How to Defend Against OOXML Malware
Besides being vigilant when it comes to OOXML files, organizations need an advanced threat prevention solution capable of identifying this type of threat autonomously. The chosen solution should be able to handle these files both statically and dynamically preventing this threat before it gets a chance to run. And in the case where the malware somehow slips through, the solution should be able to stop any malicious activities before they can inflict any damage. Additionally, the selected product should have the ability to prevent the execution of malicious VBA macros.

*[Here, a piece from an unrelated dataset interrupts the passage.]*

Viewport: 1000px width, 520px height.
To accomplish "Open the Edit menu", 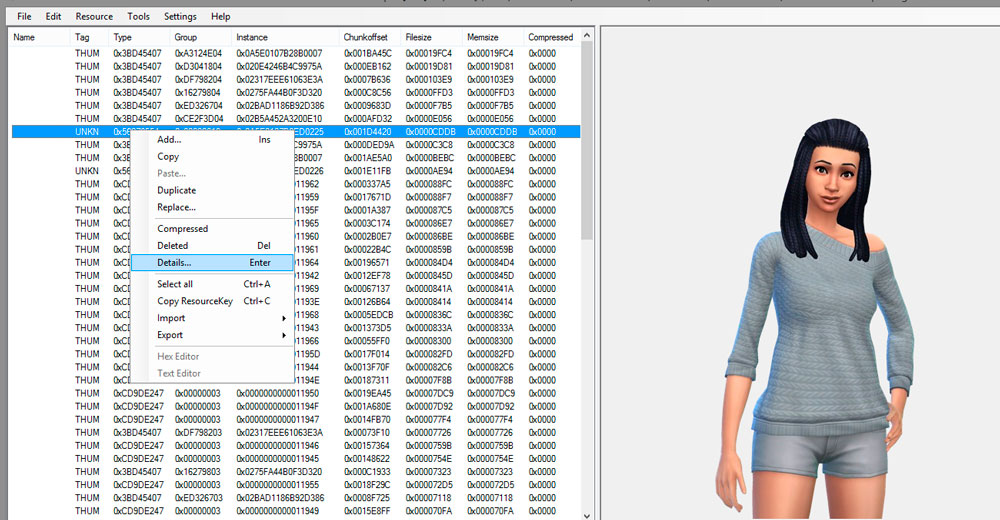I will click(53, 16).
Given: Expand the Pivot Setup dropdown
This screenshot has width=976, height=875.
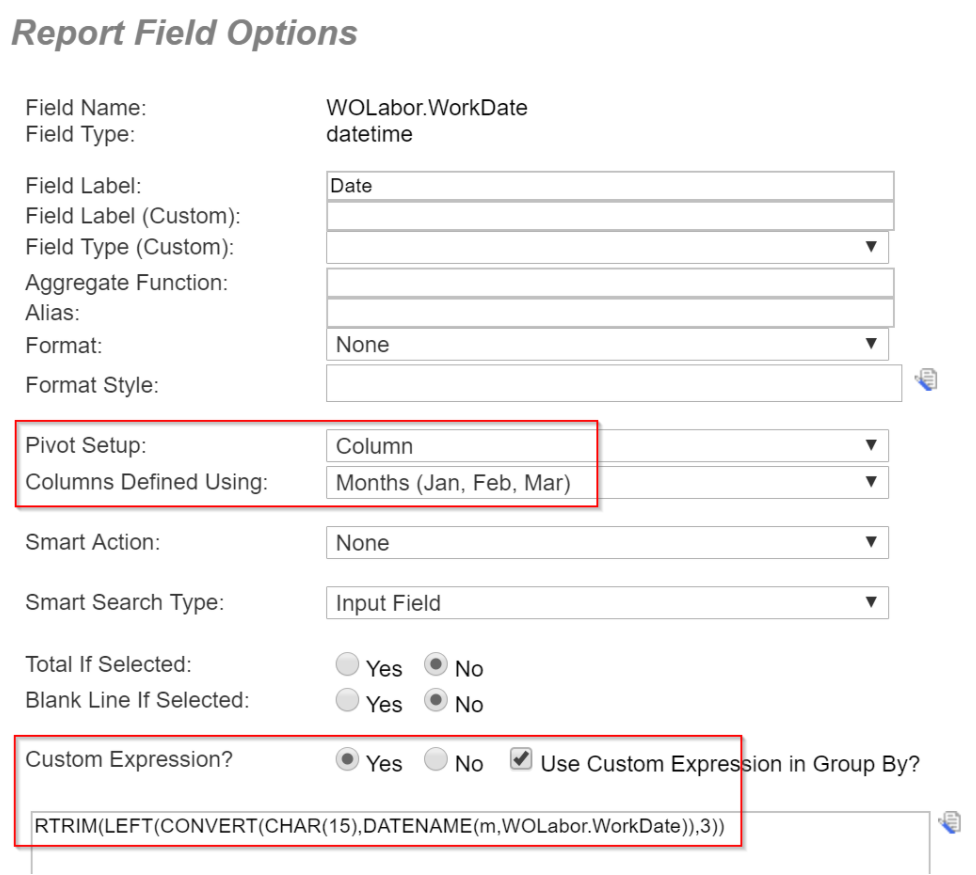Looking at the screenshot, I should [607, 446].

Deep Instinct’s product checks all the boxes- it prevents the execution of malicious VBA macros, uses a Deep Learning model specifically designed to eliminate this kind of threat, before the client even knows they have been compromised, and employs a dynamic mechanism which looks for malicious activities in real-time.
Even though they may seem innocent, OOXML files can cause quite a havoc. In the past, malware authors found ways to abuse them and most likely will find more ways in the future. This reality means users should be cautious when opening Microsoft Office files and organizations should adopt the best possible security technology available to account for the times when employees are not as vigilant as you would hope.